Au chapitre IX de Gargantua, Rabelais dit que les faiseurs de rébus, abusant de l'homophonie de certains mots, faisaient peindre une sphère pour signifier espoir. Donc la prononciation confondait ou du moins rapprochait beaucoup ces deux mots. Je suis convaincu qu'on prononçait de l'épouère.

Observez tous les mots tirés du latin, et commençant dans cette langue par deux consonnes st, sp, sc, etc.: vous les verrez tous commencer en français par un e euphonique. Spongium, esponge;—strangulare, estrangler;—stannum, estain;—spiritus, esprit;—spatium, espace;—scandalum, esclandre, etc., etc. De même pour les mots empruntés à l'italien: spada, espée;—strano, estrange;—snello, isnel, en allemand schnell (celui-ci a reçu l'i au lieu de l'e initial); sparmiare, espargner.—Vous n'en trouverez pas un seul qui échappe à cette loi, ou bien ceux que vous trouverez, vous pouvez conclure sûrement qu'ils sont de formation moderne. C'est un indice de l'âge des mots. Spectre, squelette, spectacle, sont tard venus dans la langue. Espace, estomach, sont anciens; les adjectifs spacieux, stomachal, sont modernes. Quand on les a faits, depuis longtemps était oubliée la règle qui doit présider à la formation des mots, et par laquelle nos pères obviaient à la dureté des doubles voyelles initiales.

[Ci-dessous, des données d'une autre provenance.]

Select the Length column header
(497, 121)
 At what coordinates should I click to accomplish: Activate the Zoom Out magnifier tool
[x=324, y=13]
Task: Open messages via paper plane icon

Et qui peut affirmer que cette prononciation ne fût pas transmise par les Latins?

Les dialectes méridionaux, bien plus voisins que notre français du langage romain, affectent toujours cet e euphonique. Les Gascons parlent mal, selon nous, en disant un esquelette, un espectacle; mais les Espagnols parlent très-correctement leur langue lorsqu'ils disent espectaculo, espectro, esqueleto, espejo (de speculum), etc.

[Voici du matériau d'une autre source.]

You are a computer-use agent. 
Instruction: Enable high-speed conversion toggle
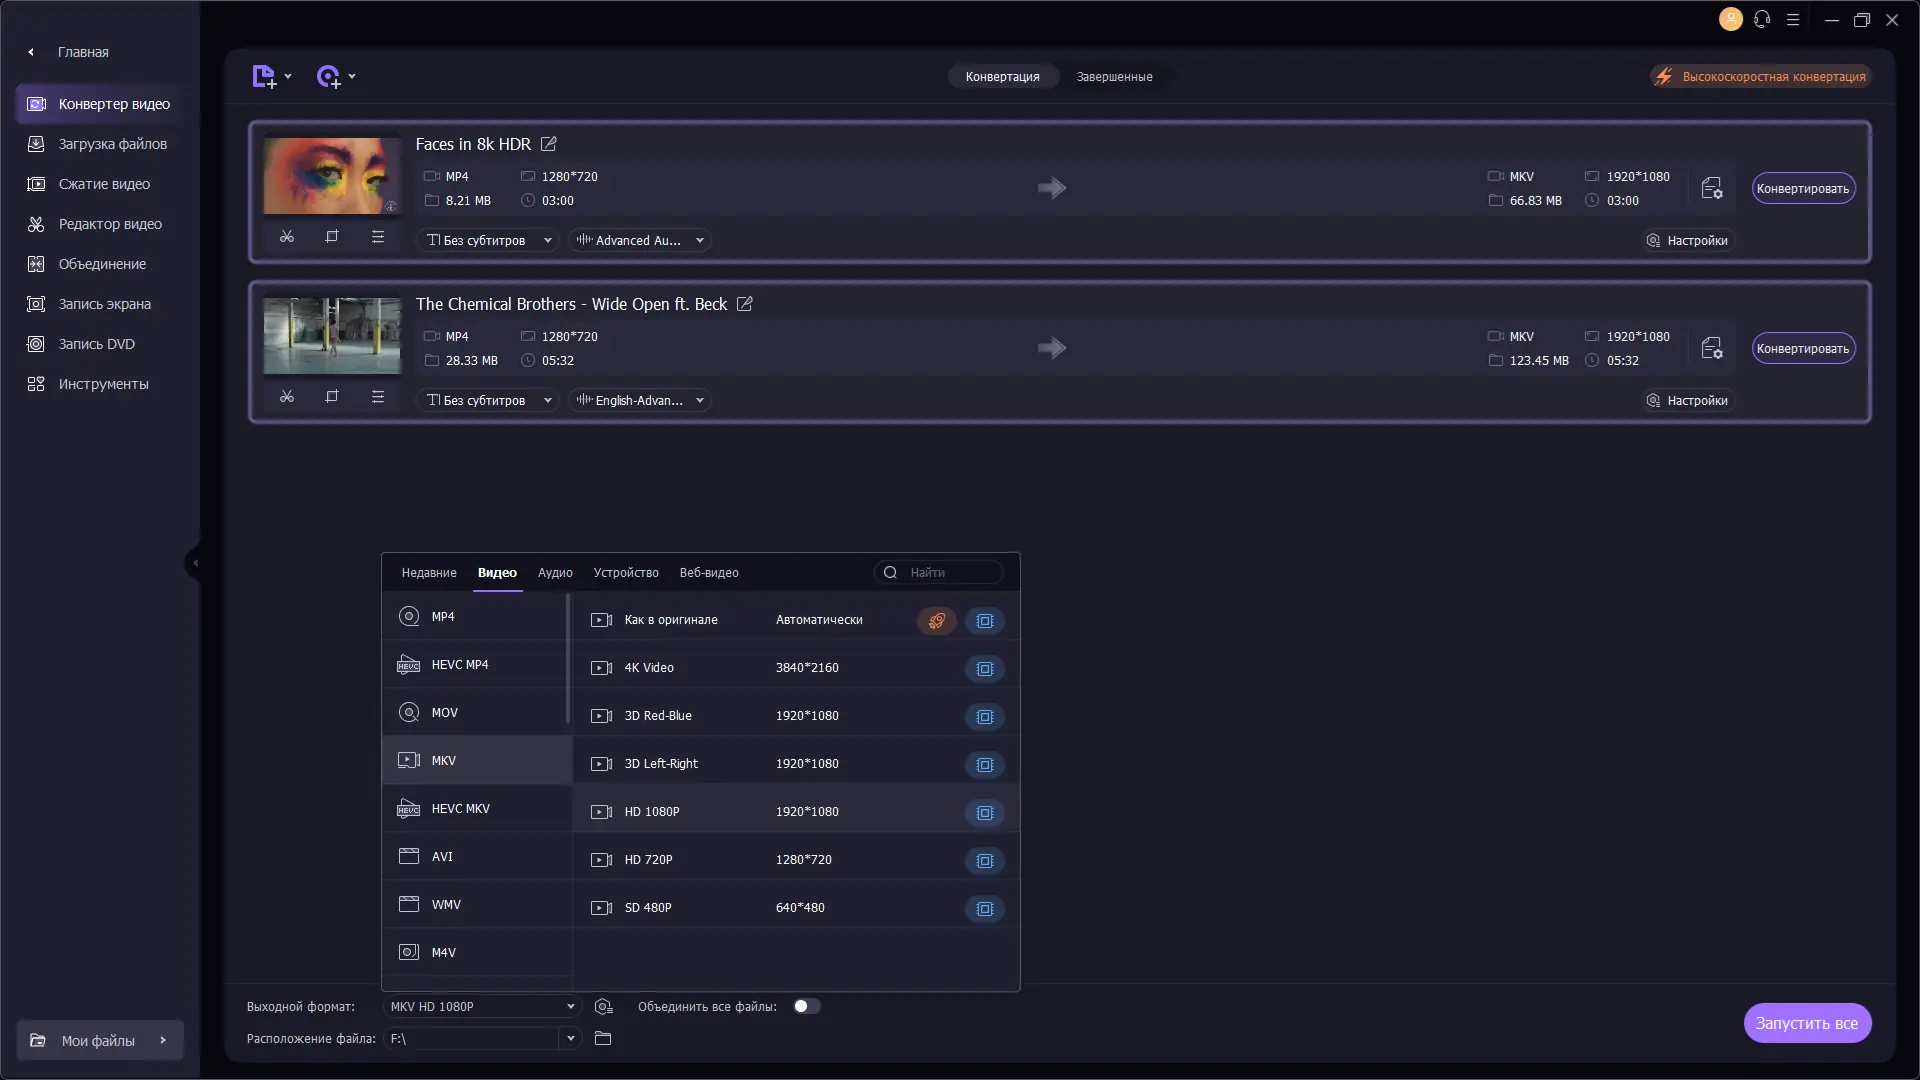pos(1760,77)
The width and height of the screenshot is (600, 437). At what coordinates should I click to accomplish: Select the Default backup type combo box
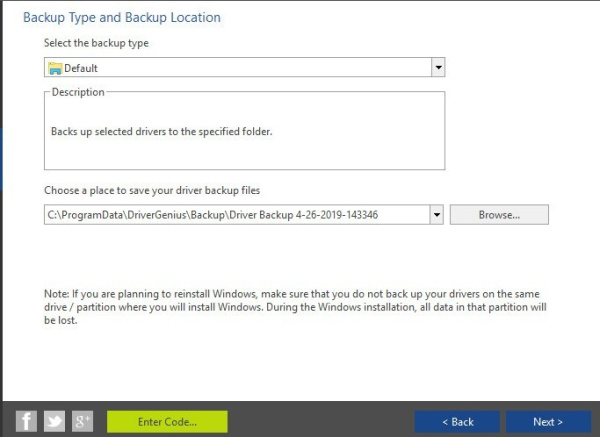tap(240, 68)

Outre la ressource de l'e préposé, il y en avait une autre plus rare, et réservée spécialement pour les mots commençant par un p, suivi d'une consonne dure: c'était d'abattre tout uniment le p initial dans la prononciation. On écrivait ptisane, du latin ptisanum, et l'on prononçait tisane. Ce p étymologique s'est conservé sur le papier jusqu'à la fin du XVIIe siècle: les grammaires avertissaient de le supprimer en parlant.

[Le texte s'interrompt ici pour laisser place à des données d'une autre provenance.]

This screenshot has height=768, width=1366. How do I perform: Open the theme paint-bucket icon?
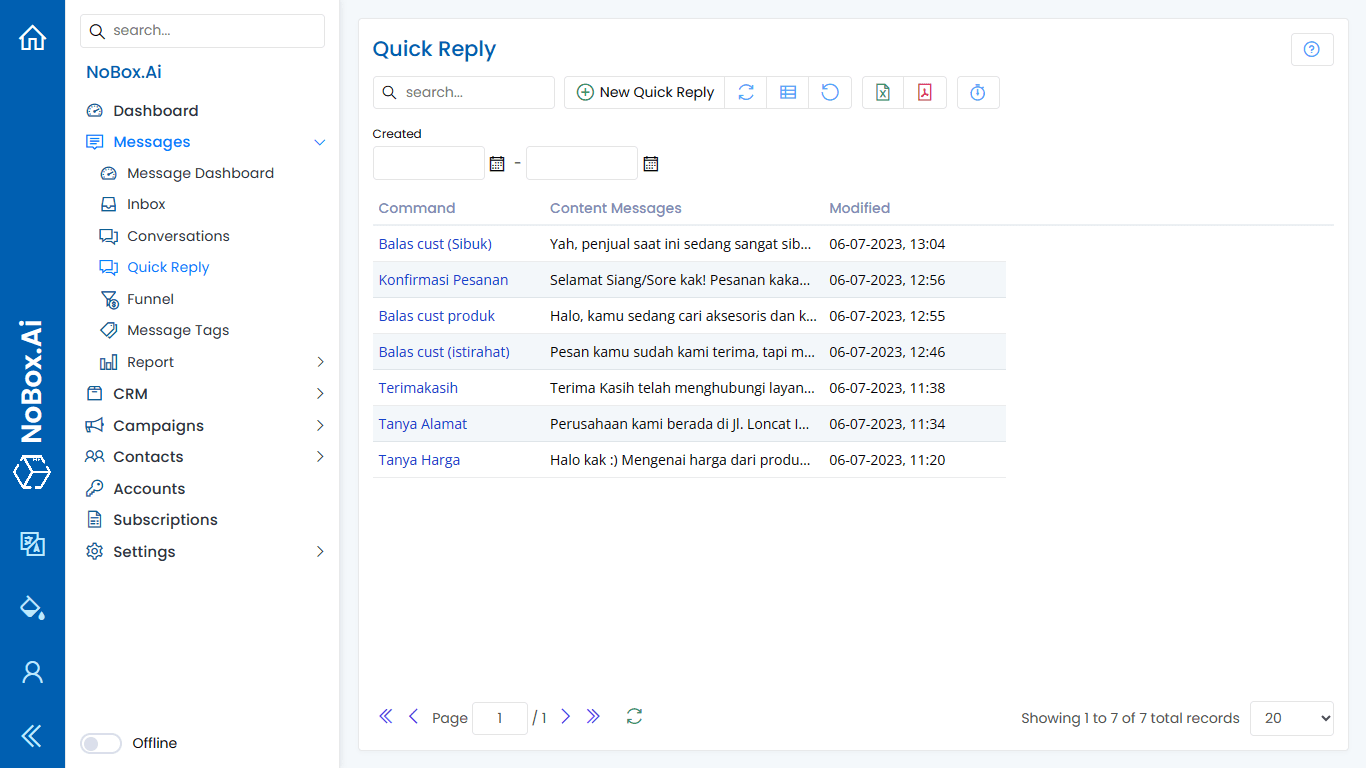tap(32, 607)
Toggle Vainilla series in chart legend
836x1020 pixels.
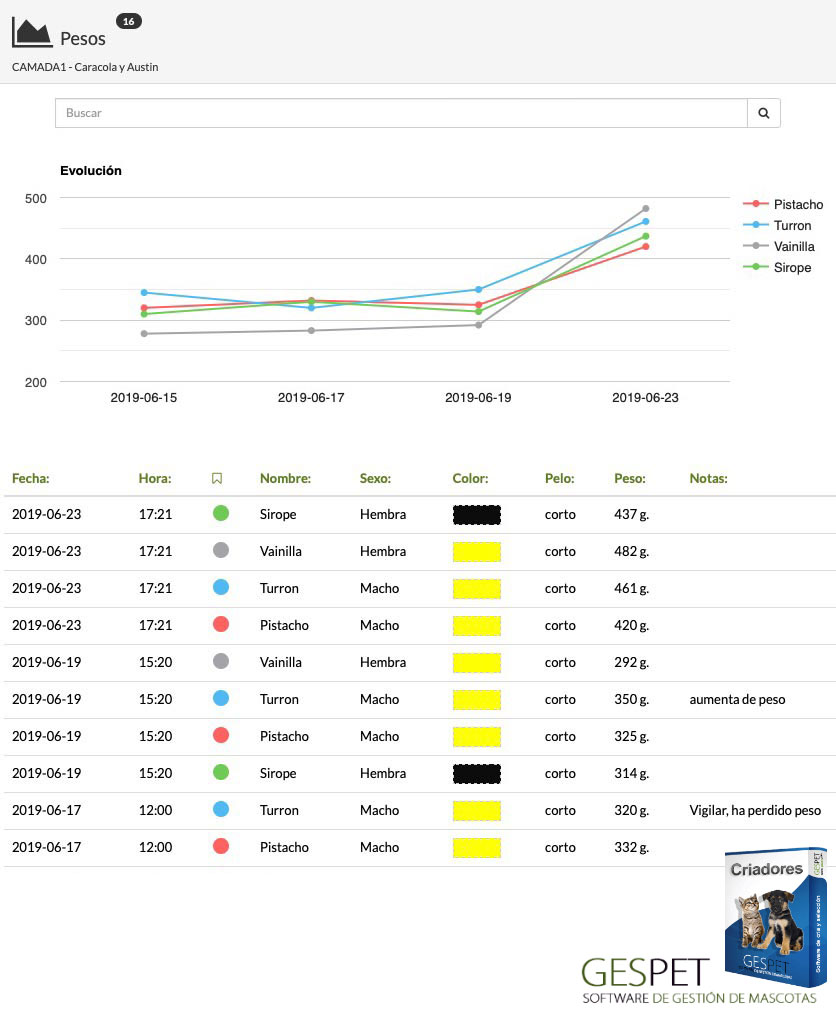pos(779,247)
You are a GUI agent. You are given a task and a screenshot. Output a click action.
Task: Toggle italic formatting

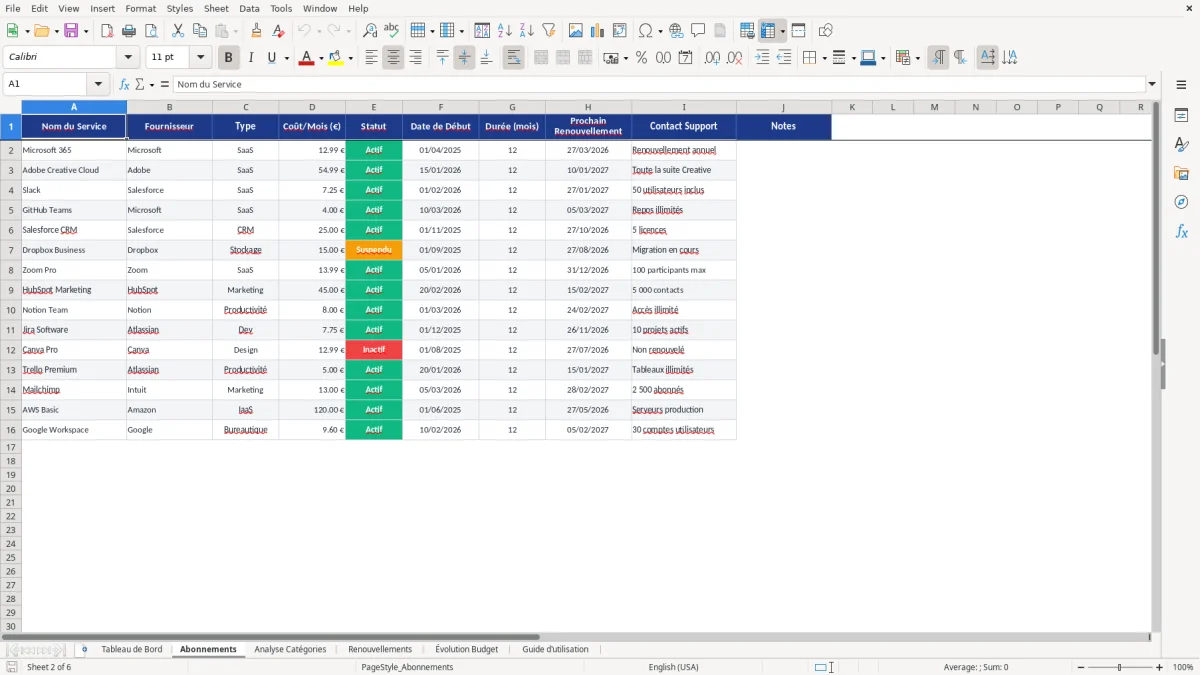point(251,57)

Marot écrit encore psalme, de psalmus; on prononçait saume. Les sept saumes de la penitence. Ménage remarque que les ecclésiastiques de son temps affectaient de prononcer psaumes, en faisant sentir le p. Le peuple a toujours dit saume, sautier, comme au moyen âge:

Tant qu'il jurerent sor lor vie,

Seur la crois et seur le sautier,

Et seur toz les sains du moustier…

(De Constant Duhamel.)

Et ele sot tot son sautier.

(De frere Denise, v. 152.)

«Et elle sut tout son psautier.»

La psallette, qui est l'école annexée à l'église et où l'on instruit les enfants de chœur, se prononce la sallette, au témoignage de Ménage (Obs. sur la langue française, p. 93). Il observe qu'on dit cependant toujours le psalmiste et psalmodier. C'est à cause de la formation relativement récente de ces mots. Saume, sautier, ont été faits par le peuple et bien faits; psalmiste, psalmodier, ont été introduits par les savants enfarinés de grec et de latin. Or, les premiers seuls parlent français.